Teresa Romero comenzó asi su relato:

  «Viene un misionero de Liberia, a mí me apetece un montón y yo me presento voluntaria»; nunca piensas que hay riesgo, o sí que lo hay, pero nunca que te va a tocar a ti».

«No entras con miedo a esa habitación. Entras tranquilo, sin pensar que te vas a contagiar y procurando hacer tu trabajo de la mejor manera posible. Entras como te han enseñado».

«Con Miguel Pajares, el primer misionero, gente que ya se había puesto el traje dijo que no podía entrar, que estaban muy nerviosos. Los propios compañeros decían que no entrasen, que no pasaba nada, que ya entraría otra persona más preparada psicológicamente».

«Ojalá nos hubieran hecho un curso, pero la verdad dista mucho de eso. Con el primer misionero, yo entro en mi turno, nos anuncian que va a venir y sólo me falta saber qué tengo que hacer. Es todo una incógnita y una novedad, una enfermedad nueva en España y desconocida para todos. Entro a las 10, a las 11 nos reúnen a todos en una habitación. Nos enseñan a ponernos el traje, sus componentes y cómo se quita. No hay curso ni acreditación. Sólo una charla».

«Tras el fallecimiento del segundo misionero, estuve en esa habitación 50 minutos, cuando lo recomendado es estar 20 minutos. Al quitarte el traje, te desvistes en una esclusa, y te van dando unas instrucciones. Siempre tiene que haber alguien preparado, que no puede ser un vigilante de seguridad o un celador. Esa noche me dio instrucciones un compañero que no estaba preparado.»

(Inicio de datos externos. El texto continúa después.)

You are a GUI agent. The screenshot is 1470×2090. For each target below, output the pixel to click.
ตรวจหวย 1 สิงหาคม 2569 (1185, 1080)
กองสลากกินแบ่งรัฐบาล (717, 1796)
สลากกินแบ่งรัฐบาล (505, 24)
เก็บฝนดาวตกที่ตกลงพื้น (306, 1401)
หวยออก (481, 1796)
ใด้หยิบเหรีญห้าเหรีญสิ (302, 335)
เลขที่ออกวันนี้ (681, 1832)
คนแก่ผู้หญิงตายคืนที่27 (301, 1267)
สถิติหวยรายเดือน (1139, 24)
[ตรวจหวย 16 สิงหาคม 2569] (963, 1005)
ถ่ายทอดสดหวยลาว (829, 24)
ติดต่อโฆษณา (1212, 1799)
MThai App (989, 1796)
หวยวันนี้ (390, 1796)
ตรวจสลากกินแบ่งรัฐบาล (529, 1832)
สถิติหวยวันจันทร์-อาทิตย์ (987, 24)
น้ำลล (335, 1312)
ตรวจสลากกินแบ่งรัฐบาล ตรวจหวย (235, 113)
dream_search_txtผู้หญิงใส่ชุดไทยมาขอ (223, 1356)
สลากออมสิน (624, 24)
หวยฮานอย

«A día de hoy todavía no sé cómo me he contagiado».

«Pasan los días y llega un momento que empiezo a tener fiebre. Me pongo en contacto con el médico, se lo digo y me voy con un paracetamol, pese a que le comento que estuve en contacto con enfermos de ébola».

«La gente que me atendió en mi casa y en la ambulancia vino sin protección. La ambulancia tengo entendido que después atendió siete traslados más, y alguno estuvo en observación, pero afortunadamente puedo decir que yo no he contagiado a nadie».

«Era penoso ver a los que me atendieron en Alcorcón, con el equipamiento que tenían. Y tampoco tenían formación. Venían con una bata verde y unos guantes. Yo les advertía de que se les veía la muñeca».

«A mí no me comunica nadie que tengo ébola. Yo empiezo a sospechar porque dejan de venir. Miro ‘El País’ digital y salgo yo con mi perro, y leo que he dado dos positivos. Pero nadie me lo comunicó; no tuve pánico, era una situación de angustia, de preguntarme ‘y ahora qué'».

«Un médico me sometió a un interrogatorio para saber cómo me había contagiado del ébola. Ese interrogatorio no tenía que haber sucedido. Me dijo que no iba a salir de la habitación hasta que se lo dijera. Yo estaba tan asustada que ni entendía lo que me decía. Me estaba agobiando. Por no seguir, acabé diciendo que a lo mejor me había tocado con el guante. Y el hombre seguía insistiendo y diciéndome que a lo mejor me había llevado un objeto del misionero. Me sentí coaccionada».

«Lo de Excálibur fue un sacrificio que hace daño, innecesario, que no tuvo sensibilidad ninguna. Es lamentable. Y se va a seguir haciendo con el nuevo protocolo. Es penoso. Pienso en Excálibur todo el día. Era más que un perro. Era mi vigilante y mi compañía. Por eso es por lo que rompo a llorar todos los días», lamenta, asegurando que «no hay derecho, te quitan algo que es tuyo y lo han hecho mal, como todo».

«Hay unos responsables que la gente les ha elegido, pero que hacen cosas sin pensar, sin ninguna sensibilidad. Pues no deberían estar ahí. Yo pienso que algún tipo de justicia se tiene que hacer en este caso, iré donde tenga que ir y haré lo que tenga que hacer».

 «Si una persona no hace una buena gestión no debe seguir ahí mucho más tiempo».

«Yo llegué a mi casa y faltaba el 90% de mis cosas, y el otro 10% estaba descolocado, sucio u oxidado. Me han desaparecido las cafeteras caras y me han dejado los más baratos. De los bikinis me dejan la parte de arriba y me tiran la de abajo. Me planteo cuál ha sido su criterio».